NAU researcher part of team that’s using nature to fight climate change

Scientists know trapping carbon dioxide in plants keeps it out of the atmosphere, thus slowing the effects of climate change. What they don’t know is what drives the natural cycle that determines whether carbon dioxide stays in plants instead of returning to the atmosphere and warming the Earth’s surface.

A number of environmental scientists throughout the world, including Christopher Schwalm, assistant research professor in the School of Earth Sciences and Environmental Sustainability and affiliated professor with the Center for Ecosystem Science and Society (Ecoss) at Northern Arizona University, are clearing up that question. In studying the land carbon cycle, which is the movement of carbon dioxide from vegetation to the atmosphere and back again, some scientists have discovered temperature is the primary factor in determining how much atmosphere is retained in plants, while other scientists have found water availability to the be the main factor.

This study, led by researchers at the Max Planck Institute in Jena, Germany, and published in Nature, found, both water and temperature contribute to the land carbon cycle, with the relative importance of each changing as a function of the spatial scale.

For his role in the study, Schwalm mapped out existing data from a network of sites in both space and time, allowing them to better observe and analyze patterns.
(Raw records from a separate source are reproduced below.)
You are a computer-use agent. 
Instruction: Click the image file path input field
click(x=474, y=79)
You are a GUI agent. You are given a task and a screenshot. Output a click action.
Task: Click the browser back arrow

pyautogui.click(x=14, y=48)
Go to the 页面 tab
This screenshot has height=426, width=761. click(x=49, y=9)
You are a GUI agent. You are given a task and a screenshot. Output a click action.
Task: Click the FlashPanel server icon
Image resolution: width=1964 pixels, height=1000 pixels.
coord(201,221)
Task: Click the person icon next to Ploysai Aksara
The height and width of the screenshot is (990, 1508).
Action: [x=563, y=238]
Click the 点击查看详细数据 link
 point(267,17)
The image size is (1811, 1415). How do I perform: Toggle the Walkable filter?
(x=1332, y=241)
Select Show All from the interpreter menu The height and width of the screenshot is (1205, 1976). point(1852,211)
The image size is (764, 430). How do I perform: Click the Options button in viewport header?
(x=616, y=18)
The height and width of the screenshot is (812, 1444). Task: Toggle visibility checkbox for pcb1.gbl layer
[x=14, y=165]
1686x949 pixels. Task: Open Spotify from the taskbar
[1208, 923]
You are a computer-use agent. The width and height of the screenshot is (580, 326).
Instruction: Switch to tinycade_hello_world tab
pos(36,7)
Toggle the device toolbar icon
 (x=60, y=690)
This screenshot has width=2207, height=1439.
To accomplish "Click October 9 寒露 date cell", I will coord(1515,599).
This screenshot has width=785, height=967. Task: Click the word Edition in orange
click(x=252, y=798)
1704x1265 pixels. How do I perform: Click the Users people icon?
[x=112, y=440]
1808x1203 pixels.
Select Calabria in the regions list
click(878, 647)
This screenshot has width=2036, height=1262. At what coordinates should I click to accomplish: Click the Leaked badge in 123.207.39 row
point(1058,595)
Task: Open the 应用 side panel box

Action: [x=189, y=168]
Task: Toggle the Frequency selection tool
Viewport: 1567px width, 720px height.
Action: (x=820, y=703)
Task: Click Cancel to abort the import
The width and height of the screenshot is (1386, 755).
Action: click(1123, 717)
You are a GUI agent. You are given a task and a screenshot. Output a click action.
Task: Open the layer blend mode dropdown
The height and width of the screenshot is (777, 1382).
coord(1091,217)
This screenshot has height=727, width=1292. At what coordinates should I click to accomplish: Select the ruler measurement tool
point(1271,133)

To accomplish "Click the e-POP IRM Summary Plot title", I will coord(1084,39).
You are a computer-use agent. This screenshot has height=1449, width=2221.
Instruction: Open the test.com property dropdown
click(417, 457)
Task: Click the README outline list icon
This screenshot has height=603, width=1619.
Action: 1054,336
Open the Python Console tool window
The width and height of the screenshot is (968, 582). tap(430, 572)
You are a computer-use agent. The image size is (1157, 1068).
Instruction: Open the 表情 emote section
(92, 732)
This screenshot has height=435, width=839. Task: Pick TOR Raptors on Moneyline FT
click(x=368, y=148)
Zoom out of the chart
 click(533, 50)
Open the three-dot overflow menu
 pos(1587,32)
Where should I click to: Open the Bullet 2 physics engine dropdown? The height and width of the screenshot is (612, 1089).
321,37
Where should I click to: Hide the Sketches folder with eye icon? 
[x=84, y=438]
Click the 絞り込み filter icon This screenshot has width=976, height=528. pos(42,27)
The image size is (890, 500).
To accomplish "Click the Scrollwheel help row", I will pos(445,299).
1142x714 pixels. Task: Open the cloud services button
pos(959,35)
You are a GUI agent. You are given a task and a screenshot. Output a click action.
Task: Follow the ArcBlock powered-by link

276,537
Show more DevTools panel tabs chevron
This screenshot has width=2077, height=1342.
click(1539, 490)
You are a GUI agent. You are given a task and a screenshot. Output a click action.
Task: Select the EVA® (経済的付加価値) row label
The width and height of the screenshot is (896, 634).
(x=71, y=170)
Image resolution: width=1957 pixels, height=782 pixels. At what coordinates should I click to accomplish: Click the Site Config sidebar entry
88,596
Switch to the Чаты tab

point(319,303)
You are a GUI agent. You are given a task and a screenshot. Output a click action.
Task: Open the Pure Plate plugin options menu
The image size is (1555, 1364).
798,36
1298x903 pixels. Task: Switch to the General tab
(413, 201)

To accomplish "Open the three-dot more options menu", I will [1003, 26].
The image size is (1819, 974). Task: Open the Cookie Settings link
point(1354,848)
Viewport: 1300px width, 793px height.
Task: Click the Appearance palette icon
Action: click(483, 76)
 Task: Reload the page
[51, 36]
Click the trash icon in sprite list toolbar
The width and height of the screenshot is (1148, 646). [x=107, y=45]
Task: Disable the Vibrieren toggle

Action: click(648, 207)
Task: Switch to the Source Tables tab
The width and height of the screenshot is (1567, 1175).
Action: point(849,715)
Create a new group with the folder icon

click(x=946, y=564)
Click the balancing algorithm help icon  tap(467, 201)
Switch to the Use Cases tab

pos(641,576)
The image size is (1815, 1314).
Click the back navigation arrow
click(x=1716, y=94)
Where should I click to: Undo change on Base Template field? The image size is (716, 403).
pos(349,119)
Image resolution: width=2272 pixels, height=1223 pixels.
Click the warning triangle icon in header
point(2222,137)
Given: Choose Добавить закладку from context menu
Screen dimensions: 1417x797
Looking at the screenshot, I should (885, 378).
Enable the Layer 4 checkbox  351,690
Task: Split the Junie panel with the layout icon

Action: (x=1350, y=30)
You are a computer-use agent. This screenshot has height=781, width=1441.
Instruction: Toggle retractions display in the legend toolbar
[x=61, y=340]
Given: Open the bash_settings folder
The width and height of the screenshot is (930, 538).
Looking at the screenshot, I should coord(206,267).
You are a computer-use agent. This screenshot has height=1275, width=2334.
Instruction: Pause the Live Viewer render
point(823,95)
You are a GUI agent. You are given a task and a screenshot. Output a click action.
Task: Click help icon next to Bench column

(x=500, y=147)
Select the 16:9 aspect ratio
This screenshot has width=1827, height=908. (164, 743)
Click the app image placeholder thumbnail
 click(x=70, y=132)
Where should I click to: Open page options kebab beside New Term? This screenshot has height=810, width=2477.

Using this data, the researchers found at a local level, water availability is the primary driver of the variability of carbon dioxide in plants, while globally, the variability is largely driven by temperature fluctuations.

Thus, the seeming contradiction is less a paradox than a relationship between temperature and water. Put simply, it’s not simple at all, Schwalm said.

“The apparent relationship between temperature and the global land carbon cycle should be treated with caution and neither be used to understand biological process nor as the basis for predictions,” he said.

Besides clearing up findings that previously contradicted each other, the outcome of this study also demonstrates the need for researchers to focus on how climate variables change at different scales and under global warming conditions.